Small minorities are less beneficial than the larger ones that are satisfactory
to people. The factors that encourage people to stay together as one state
interplay in the case of the South if the authorities of the next transitional
period would apply wise policies for the sake of all people.
The South overflows
with huge potentialities in agricultural resources, minerals, water, etc.
But the abundance of resources is not the only decisive factor for economic
flourishing as many other factors also come into play such as external
contacts. So, if the South would be separated from the North, it would
be a closed area with no access to seaports. The South must have to decide
whether it would want to stay with the North to have access to ports such
as Port Sudan, or that it would want to be a separate state that would
lately negotiate with the North to take advantage of Port Sudan.

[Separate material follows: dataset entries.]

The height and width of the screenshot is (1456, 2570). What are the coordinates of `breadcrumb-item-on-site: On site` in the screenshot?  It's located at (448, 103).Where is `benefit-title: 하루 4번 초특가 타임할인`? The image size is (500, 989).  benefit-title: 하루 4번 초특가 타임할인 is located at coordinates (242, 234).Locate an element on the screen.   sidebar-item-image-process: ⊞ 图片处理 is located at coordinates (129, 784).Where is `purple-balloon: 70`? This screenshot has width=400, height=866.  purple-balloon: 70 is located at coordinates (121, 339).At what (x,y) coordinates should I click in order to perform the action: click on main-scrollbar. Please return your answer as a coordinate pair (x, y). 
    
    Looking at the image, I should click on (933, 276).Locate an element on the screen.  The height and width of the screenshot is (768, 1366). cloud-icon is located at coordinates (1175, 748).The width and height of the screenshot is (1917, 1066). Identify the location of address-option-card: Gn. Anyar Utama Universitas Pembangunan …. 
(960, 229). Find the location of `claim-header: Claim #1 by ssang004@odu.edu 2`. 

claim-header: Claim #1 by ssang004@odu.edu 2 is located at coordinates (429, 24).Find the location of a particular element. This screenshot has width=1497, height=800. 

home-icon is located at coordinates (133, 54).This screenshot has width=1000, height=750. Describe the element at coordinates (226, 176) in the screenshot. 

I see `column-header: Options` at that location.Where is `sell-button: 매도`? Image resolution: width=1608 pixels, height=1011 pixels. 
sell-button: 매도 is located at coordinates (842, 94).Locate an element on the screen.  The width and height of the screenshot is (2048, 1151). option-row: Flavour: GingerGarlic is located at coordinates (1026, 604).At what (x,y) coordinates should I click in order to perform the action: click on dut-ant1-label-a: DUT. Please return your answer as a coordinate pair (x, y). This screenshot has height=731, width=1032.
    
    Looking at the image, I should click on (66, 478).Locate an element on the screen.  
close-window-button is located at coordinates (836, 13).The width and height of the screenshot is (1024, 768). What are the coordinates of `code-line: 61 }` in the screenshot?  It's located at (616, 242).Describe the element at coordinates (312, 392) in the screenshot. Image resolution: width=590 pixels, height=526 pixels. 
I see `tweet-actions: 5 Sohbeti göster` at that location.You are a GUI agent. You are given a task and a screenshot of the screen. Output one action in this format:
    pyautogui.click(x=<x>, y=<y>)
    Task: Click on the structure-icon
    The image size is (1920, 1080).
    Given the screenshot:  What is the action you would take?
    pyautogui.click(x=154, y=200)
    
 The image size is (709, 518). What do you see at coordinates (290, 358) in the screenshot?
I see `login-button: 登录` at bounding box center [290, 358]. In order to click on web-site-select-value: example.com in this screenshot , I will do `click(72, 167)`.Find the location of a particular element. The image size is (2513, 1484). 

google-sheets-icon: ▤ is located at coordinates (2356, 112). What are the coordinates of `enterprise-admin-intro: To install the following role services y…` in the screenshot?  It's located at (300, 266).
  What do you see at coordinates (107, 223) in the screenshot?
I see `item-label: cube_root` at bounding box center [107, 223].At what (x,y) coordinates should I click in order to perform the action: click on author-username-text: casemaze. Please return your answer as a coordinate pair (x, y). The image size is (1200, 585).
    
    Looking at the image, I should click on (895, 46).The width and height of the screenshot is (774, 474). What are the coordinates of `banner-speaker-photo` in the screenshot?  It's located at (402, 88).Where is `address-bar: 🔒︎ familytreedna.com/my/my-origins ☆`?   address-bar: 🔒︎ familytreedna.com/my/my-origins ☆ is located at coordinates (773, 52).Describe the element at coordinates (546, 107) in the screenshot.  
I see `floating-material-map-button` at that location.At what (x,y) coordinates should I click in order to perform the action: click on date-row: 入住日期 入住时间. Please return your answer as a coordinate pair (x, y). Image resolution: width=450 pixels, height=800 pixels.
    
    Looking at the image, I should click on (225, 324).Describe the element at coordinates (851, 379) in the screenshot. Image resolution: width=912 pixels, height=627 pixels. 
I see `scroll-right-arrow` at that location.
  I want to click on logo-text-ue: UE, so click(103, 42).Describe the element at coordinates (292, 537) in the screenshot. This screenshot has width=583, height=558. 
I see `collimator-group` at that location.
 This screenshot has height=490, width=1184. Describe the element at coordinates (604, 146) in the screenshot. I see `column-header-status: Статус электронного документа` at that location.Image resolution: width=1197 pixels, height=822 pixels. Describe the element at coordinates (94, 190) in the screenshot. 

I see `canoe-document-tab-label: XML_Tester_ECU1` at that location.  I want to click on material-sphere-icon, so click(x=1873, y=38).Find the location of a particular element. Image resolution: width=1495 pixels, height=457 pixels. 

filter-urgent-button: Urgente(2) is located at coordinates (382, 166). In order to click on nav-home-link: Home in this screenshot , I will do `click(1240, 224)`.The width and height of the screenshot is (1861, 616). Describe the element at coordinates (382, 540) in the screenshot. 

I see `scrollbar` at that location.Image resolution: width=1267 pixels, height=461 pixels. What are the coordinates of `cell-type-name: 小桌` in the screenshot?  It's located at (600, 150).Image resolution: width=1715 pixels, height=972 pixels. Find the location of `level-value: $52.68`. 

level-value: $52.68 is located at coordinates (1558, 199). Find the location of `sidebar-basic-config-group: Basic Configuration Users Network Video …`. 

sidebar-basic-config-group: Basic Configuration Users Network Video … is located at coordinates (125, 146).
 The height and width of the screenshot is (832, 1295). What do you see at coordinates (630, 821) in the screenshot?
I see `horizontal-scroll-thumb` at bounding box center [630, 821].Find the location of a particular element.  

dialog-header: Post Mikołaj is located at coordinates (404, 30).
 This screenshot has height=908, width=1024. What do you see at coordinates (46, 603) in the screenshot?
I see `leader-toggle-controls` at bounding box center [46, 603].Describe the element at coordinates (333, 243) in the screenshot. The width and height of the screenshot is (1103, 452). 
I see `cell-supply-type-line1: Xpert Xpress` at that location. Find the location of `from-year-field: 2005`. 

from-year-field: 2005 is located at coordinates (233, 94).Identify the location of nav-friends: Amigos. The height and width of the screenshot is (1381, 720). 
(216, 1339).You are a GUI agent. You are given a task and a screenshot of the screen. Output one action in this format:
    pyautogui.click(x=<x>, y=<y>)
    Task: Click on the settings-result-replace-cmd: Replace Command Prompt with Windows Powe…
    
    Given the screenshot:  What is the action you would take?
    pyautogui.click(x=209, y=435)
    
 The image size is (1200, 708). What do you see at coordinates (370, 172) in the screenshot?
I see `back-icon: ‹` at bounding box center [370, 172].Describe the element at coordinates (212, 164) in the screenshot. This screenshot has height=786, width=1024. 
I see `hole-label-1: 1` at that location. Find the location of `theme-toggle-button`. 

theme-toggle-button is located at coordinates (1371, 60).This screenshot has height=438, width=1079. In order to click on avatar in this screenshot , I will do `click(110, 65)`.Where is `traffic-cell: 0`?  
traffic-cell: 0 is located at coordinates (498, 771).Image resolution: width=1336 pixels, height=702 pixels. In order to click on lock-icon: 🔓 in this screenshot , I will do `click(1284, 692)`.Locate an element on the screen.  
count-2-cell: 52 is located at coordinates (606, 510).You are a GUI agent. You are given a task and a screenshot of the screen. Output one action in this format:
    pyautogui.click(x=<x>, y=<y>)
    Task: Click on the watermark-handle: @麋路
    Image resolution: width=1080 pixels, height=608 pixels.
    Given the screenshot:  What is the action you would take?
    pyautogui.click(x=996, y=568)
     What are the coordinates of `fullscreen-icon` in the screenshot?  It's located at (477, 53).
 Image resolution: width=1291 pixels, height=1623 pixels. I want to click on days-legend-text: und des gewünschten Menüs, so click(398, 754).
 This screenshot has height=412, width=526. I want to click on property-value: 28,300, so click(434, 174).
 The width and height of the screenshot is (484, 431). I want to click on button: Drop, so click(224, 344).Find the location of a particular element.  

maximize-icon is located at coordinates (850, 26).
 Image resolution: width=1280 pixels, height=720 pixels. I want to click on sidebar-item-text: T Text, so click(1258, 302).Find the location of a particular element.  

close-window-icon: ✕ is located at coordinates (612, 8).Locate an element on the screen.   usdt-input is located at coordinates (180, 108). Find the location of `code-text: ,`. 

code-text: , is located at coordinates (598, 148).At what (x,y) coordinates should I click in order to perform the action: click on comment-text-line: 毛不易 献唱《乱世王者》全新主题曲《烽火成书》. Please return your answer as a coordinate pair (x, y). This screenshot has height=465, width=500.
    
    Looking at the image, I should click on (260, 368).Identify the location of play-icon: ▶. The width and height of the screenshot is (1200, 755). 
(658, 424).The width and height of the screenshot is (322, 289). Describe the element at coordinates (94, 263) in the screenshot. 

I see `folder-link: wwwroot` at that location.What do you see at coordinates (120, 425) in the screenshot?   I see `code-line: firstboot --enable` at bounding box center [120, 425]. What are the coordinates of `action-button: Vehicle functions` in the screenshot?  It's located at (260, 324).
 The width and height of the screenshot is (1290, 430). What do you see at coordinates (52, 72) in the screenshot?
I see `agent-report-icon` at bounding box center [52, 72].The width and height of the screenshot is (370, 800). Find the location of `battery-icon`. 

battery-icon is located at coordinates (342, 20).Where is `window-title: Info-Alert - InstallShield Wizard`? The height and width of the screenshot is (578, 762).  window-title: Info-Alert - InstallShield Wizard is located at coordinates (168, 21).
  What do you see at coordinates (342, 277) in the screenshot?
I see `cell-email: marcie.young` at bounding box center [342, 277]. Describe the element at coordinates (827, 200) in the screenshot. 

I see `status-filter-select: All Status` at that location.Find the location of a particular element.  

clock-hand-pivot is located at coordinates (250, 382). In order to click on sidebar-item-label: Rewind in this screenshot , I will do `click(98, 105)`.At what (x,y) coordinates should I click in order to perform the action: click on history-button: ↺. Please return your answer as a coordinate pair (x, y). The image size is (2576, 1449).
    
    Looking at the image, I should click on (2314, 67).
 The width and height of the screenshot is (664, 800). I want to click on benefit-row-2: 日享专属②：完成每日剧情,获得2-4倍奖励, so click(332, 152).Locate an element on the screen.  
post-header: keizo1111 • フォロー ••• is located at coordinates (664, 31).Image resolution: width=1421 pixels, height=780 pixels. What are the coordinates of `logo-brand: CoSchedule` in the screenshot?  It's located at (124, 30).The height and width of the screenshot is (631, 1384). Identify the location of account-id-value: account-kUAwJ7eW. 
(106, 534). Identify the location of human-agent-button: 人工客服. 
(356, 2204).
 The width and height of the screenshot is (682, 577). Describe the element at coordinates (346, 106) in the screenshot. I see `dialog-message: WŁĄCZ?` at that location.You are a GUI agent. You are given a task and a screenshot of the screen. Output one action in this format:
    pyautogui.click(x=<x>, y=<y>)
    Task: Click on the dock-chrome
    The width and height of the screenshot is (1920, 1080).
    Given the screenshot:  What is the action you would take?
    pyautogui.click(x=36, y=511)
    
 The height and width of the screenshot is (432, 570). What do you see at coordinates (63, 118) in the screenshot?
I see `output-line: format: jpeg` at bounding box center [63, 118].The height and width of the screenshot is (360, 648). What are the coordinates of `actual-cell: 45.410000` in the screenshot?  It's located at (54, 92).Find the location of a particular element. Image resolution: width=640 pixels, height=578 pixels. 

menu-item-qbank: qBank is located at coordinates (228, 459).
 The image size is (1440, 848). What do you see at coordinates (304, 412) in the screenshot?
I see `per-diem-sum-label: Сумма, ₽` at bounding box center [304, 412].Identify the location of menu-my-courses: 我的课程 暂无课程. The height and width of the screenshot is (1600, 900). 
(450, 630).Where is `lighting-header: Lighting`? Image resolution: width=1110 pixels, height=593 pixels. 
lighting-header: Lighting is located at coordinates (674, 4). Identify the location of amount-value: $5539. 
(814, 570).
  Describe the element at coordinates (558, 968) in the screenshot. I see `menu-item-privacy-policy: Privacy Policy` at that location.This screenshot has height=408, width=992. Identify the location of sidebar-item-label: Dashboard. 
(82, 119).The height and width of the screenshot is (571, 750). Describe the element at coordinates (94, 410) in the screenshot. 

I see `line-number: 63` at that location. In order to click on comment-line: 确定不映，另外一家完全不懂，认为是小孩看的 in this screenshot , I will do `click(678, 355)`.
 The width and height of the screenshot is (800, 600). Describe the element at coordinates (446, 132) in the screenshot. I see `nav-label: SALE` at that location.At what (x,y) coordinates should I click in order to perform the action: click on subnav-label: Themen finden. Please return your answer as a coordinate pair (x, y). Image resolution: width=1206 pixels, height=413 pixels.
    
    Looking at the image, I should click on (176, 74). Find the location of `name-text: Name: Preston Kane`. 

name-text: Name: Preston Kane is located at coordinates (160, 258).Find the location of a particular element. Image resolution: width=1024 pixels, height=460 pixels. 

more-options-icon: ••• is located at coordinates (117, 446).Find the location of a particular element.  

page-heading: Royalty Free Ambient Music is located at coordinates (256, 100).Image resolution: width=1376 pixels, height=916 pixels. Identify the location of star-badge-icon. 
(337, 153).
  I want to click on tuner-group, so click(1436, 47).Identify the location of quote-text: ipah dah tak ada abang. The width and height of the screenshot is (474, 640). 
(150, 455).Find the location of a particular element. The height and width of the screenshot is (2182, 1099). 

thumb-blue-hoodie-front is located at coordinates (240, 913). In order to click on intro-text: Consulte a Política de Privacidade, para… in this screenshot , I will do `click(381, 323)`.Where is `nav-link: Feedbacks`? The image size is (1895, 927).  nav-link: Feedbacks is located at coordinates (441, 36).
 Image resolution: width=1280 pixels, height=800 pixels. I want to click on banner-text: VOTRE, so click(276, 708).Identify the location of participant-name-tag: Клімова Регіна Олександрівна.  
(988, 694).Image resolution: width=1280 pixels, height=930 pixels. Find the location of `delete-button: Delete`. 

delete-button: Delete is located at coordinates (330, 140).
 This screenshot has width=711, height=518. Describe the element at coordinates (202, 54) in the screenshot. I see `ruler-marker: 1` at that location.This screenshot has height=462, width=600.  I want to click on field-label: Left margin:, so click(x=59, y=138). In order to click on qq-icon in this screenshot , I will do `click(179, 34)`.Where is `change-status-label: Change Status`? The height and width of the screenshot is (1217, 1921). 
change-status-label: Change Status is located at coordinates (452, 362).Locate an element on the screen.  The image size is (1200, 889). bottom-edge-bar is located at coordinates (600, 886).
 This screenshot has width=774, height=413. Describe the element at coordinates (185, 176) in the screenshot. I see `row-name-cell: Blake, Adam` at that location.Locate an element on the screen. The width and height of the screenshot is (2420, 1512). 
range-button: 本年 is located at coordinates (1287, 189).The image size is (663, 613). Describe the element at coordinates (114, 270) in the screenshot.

What about South and North cultures?
Had the North been
committed to equality with the South so many problems of the day might
have been earlier solved. According to my own experience, cultures of
the North and their southern counterparts are closer to each other than
cultures of the neighboring countries. A believer in Arab descent in Sudan
knows that his brother in the South is much closer to him than any Arab
of another country, even if he has been accustomed to look down upon the
former of to fight against him. An ideal usage of these cultures and their
backgrounds during transitional period might affect positively attitudes
of people of the South.
On means of transportation
and commerce, there would continue to be a very strong contact between
North and South. I have to criticize the extremist policies of the NIF
that hindered development of such close relations. The NIF drove us so
many years backward.
In my early childhood,
Northern merchants used to visit the South with birsh (a hand-made
Sudanese carpet) that would be taken for sale in any village, as they
liked. A merchant would be cordially met and would be married to a Southerner
woman without any difficulty. That was going on since there was no component
of Islamic missionary or any other kind of activity. The sole aim of the
merchant was to manufacture his goods. Many of these people played a role
in spreading about Islam without necessarily being missionaries. Their
role was positive while some of them acted negatively, especially in the
time of Abboud regime and the subsequent regimes since they had been abetting
the army to fight citizens for personal and foolish reasons.
Regarding the usage
of Arab language in the South, no one in the South could possibly deny
the right to use Arabic language that had been widely spread over by merchants
every where. Even inside SPLM, the language is Arabic in all fields of
communication. You are in no need to use a tank to force people to adopt
a specific language as languages normally compete with each other. That
of them that actually prevails spontaneously with the evolution of society
would become mostly used in transactions between people.